Flake (R-AZ) #3 – The amendment prohibits DoE from using funds for the Wind Powering America Initiative. The amendment was adopted on a voice vote.  (emphasis added)

The cat came out of the bag as the GOP House leadership explains to us that regulations promoting alternative energy use, energy conservation, and energy standards are “costly and unnecessary burdens on businesses, potentially costing American jobs and increasing prices for consumers.”   Note the grammatical but meaningful disconnect in the phrasing — “are costly (for business)” but “potentially costing … jobs.”  This is the classic Republican line — any nod toward improving energy efficiency standards or regulating energy conservation might cost some business some amount in the short term, and therefore must have a deleterious effect on hiring.   For some reason known but to themselves, the GOP seems obsessed by light bulbs, exemplary of the short term focus of Republican energy policy.

Dim Bulbs

Me’thinks the market has spoken.  Between 2001 and 2003 the number of CFL bulbs increased from 1.8 billion world wide to 3.5 billion.  There’s more:

“Reliable global data on CFL use since 2003 do not exist, but sales growth in individual countries strongly indicates that total usage continues to increase at a fast pace. Between 2000 and 2004, for example, estimated sales in the United States grew 343 percent-from 21 million to 93 million-and by 2007 they reached 397 million.  CFL sales in Western Europe grew 34 percent between 2000 and 2004, from 173 million to 232 million units, and in Eastern Europe they rose 143 percent, from 23 million to 56 million units.”  [WWatch]

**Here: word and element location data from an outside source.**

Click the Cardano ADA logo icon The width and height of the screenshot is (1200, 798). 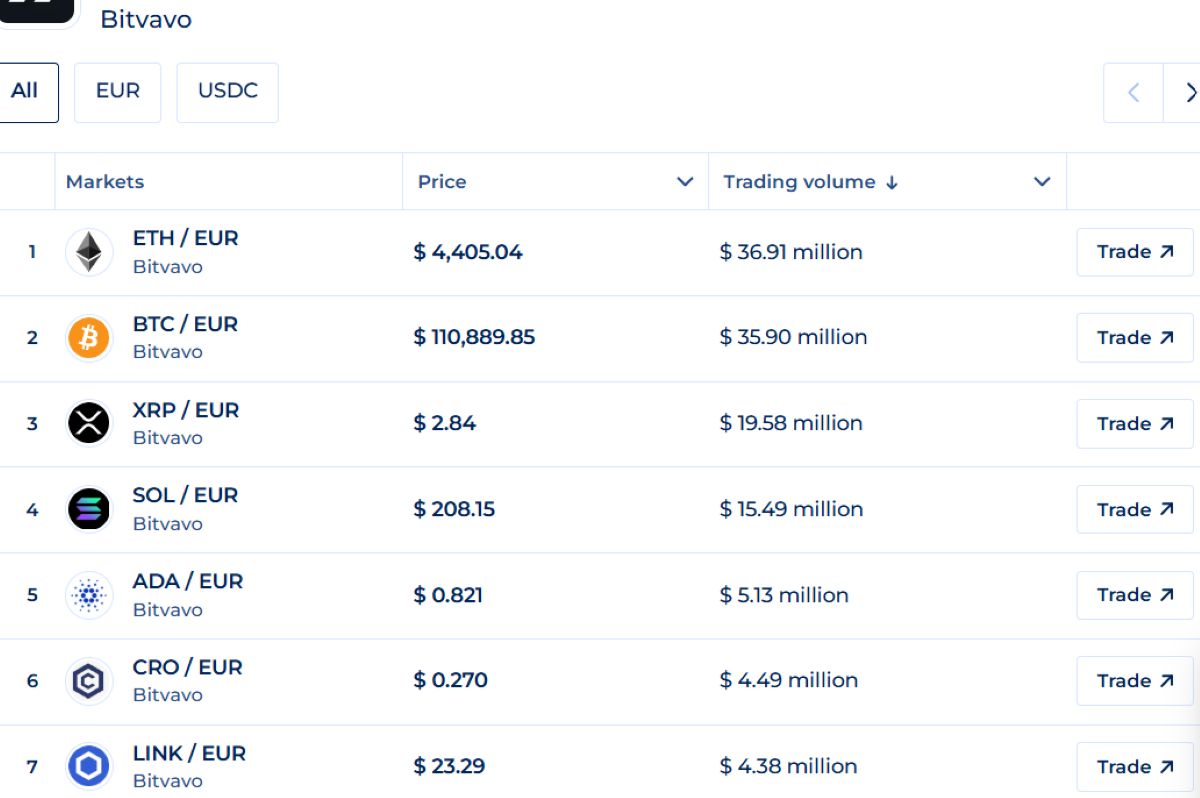coord(89,595)

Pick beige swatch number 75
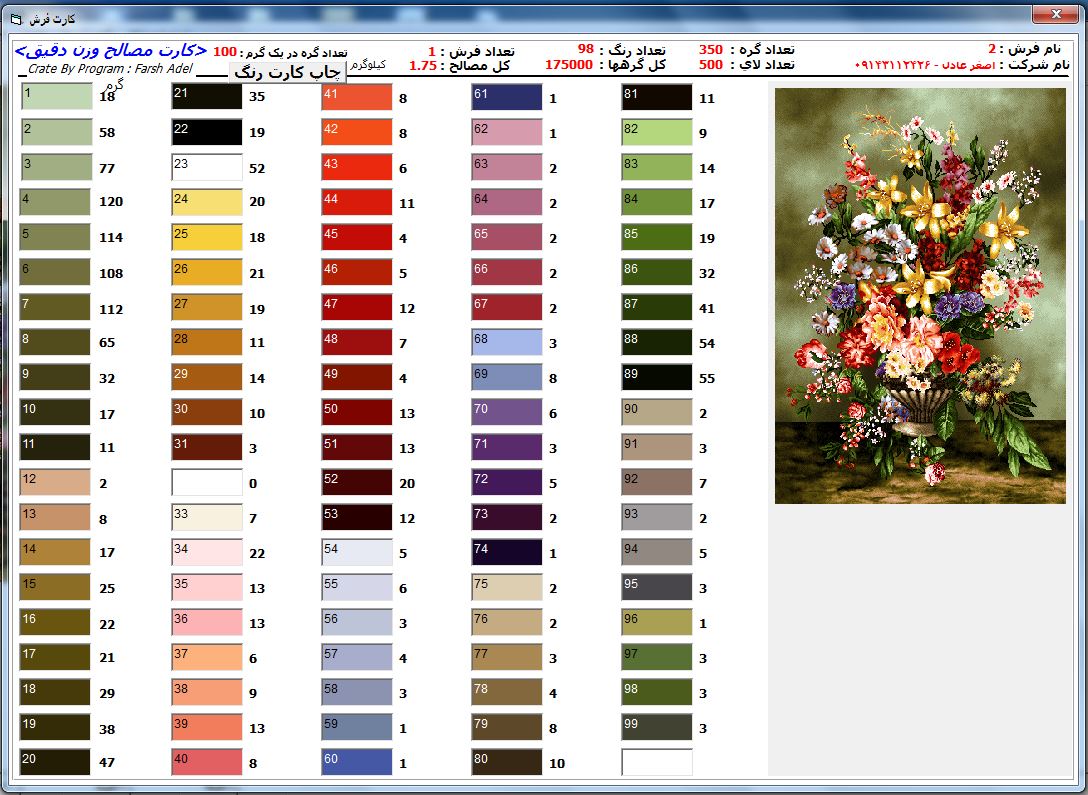507,587
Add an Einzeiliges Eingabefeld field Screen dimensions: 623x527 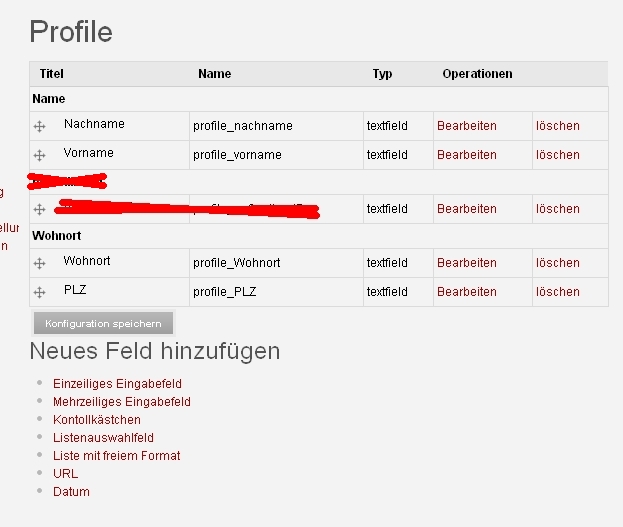click(x=117, y=383)
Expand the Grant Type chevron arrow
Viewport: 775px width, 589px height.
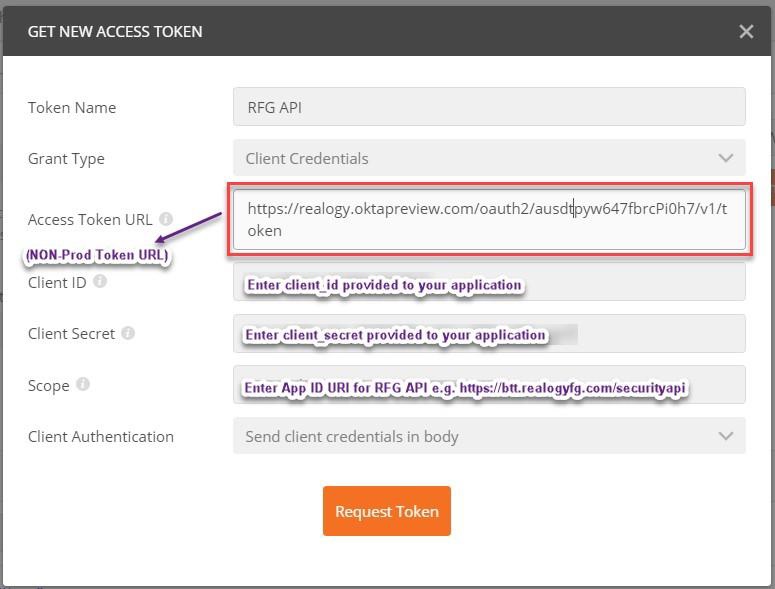(725, 158)
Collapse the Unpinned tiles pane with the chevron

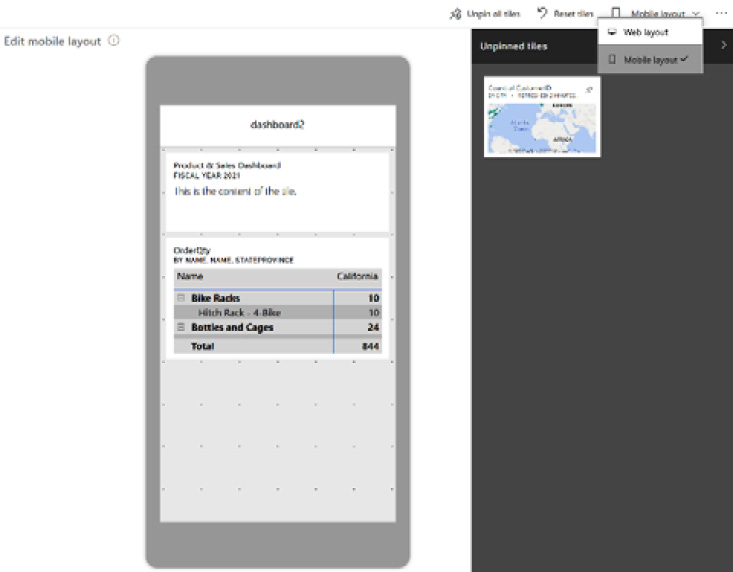723,45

One can only wonder WHY, if the sale of an item increased by 343% in four years, the Republicans haven’t caught on to the fact that consumers have decided that energy efficient bulbs are better home management decisions, and aren’t going to squawk too loudly if their government also decides that the old inefficient incandescent bulbs are the buggy whips of the 21st century.  The logic is about as perilous as advising citizens that they should revert to the use of chamber pots, thus enhancing the pottery and ceramic industry,  instead of those new-fangled WC’s that flush.   This “logic” also seems to have inspired now-Senator Flake’s notion that we don’t need to invest in the Wind Powering America Initiative — although Nevada, with a surfeit of blowing breezes, could definitely benefit from such a program.

So, while the chief economist for the state of Nevada hopes that clean energy investment and technology will augment the economic development of the state, the Republican members of Congress remain incandescent dim bulbs in that department.  We could use more economic diversification — but there isn’t much illumination coming from the House of Representatives.